Kévin attire sa femme sur son épaule avec une immense tendresse.

— Tu ne m’en avais jamais parlé. C’est pour ça que tu ne veux pas d’animaux pour les enfants ?

— Oui. Mais je crois que ça les prive de quelque chose de bien. Tous les chats ne finissent pas écrasés… Il faudra quand même qu’on le laisse derrière et, si tu peux, je veux bien que tu renforces le grillage.

56

J’ai adoré la soirée passée chez Clara et Kévin. Je m’y suis sentie bien. Mieux, je m’y suis sentie moi-même. À tel point que je n’ai pas vu les heures défiler. Alexandre m’a demandé si je pouvais redéposer Sandro « puisque c’est sur ton trajet ». Ben voyons. Ils auront vraiment tout tenté pour me pousser dans ses pattes. Je ne m’en plains pas.

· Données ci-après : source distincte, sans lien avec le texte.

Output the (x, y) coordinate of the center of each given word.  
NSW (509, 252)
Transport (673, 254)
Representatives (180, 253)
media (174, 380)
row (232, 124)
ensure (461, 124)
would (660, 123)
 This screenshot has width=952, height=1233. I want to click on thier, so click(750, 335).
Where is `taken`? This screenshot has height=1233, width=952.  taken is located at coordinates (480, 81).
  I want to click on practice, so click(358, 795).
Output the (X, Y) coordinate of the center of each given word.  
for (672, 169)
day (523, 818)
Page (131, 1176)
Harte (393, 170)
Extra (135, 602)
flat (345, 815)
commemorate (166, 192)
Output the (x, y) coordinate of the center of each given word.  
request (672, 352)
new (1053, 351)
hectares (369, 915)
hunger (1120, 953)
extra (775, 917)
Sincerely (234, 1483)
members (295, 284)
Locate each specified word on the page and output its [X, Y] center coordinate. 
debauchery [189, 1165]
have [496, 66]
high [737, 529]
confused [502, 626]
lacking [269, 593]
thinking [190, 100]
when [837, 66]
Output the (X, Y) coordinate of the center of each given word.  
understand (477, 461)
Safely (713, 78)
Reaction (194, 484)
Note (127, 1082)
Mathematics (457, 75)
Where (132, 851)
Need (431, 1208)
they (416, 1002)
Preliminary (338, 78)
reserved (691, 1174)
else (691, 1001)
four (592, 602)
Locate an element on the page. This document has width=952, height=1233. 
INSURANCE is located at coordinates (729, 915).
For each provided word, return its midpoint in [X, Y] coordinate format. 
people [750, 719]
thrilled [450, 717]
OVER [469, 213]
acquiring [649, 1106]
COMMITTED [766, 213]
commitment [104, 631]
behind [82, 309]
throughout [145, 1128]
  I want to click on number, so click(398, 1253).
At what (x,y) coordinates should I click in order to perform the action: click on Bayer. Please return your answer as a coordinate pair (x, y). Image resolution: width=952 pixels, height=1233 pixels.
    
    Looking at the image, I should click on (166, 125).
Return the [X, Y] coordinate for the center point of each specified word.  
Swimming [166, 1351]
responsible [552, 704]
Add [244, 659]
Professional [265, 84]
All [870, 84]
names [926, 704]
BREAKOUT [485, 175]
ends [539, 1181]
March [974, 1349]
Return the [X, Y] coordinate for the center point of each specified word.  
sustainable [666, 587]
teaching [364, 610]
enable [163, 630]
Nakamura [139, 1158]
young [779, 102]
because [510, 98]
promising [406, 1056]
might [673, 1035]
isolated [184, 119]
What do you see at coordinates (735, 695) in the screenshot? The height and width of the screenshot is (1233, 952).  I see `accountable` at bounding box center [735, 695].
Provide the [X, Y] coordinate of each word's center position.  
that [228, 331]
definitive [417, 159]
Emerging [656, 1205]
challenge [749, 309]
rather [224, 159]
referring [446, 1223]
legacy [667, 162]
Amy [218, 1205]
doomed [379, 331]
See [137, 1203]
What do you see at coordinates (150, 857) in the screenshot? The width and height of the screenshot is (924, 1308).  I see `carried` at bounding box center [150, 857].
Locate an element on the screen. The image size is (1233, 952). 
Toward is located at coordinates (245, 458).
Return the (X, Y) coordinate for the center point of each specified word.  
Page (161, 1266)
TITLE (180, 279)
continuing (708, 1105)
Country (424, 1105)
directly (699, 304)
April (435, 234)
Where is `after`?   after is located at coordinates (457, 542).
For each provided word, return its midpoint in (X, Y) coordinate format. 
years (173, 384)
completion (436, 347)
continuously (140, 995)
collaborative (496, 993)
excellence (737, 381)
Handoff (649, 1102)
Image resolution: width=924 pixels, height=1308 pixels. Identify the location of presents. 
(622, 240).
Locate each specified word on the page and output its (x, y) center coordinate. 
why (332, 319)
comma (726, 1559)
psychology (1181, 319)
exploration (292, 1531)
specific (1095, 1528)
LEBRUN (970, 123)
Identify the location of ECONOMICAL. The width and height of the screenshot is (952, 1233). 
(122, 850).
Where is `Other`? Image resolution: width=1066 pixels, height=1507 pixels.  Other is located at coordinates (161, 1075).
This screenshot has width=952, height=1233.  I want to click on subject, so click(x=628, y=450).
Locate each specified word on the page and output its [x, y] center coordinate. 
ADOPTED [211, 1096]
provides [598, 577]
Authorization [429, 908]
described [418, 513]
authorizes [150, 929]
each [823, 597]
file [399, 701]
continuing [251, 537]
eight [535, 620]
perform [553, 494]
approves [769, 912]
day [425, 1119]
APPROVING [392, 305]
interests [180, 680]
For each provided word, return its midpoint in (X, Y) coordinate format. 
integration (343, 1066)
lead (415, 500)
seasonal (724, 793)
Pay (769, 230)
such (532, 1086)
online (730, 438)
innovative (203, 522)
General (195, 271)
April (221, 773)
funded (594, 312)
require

Au beau milieu de la nuit, nous ne croisons que des fêtards qui rentrent probablement de boîte avec les approximations de conduite qui vont avec. Sandro regarde devant lui. Est-ce le pompier qui s’inquiète du comportement des automobilistes, ou l’homme qui n’ose pas engager la conversation ?

Je tente un pas timide :

— Ce que tu nous as confié au sujet de ton grand-père m’a vraiment touchée, tu sais. L’hommage que vous lui rendez, de père en fils, m’impressionne.

— Merci. Parfois j’aimerais bien oublier cette histoire et ne pas avoir à porter cet héritage. Mon grand-père était très courageux. Je ne pense pas l’être autant que lui. Pas toujours facile d’assumer la charge…

— Tu as peur ?

— Ce n’est pas tant les interventions qui me pèsent que la vision du monde que j’en retire. On passe notre vie à constater des catastrophes. Nous sommes aux premières loges du pire. Les vies basculent si vite… Les gens ne se rendent pas compte — et tant mieux pour eux. Ils sont au mieux insouciants, au pire stupides. J’ai l’impression de passer ma vie au bord d’un gouffre à empêcher des inconnus d’y tomber ou de s’y jeter. C’est épuisant. Certains soirs, je rêve d’être né de la dernière pluie, de ne rien savoir.

— Il faut penser à autre chose, te distraire.

— Je suis devenu incapable de me détendre. Partout, je ne vois que des risques et des dangers potentiels. Chaque mégot est un début d’incendie, chaque bricoleur sur une échelle est un futur blessé à évacuer d’urgence, chaque enfant qui joue près de bidons de produits d’entretien une victime éventuelle. Chaque téléphone qui sonne est une alerte. Je n’ai peut-être pas assez de force morale pour porter tout cela.

Il fait preuve d’une profondeur et d’une gravité que je n’imaginais pas. Il m’avait déjà surprise lorsqu’il était venu partager le secret de son attentat avec moi, mais c’est une nouvelle facette que je découvre à présent.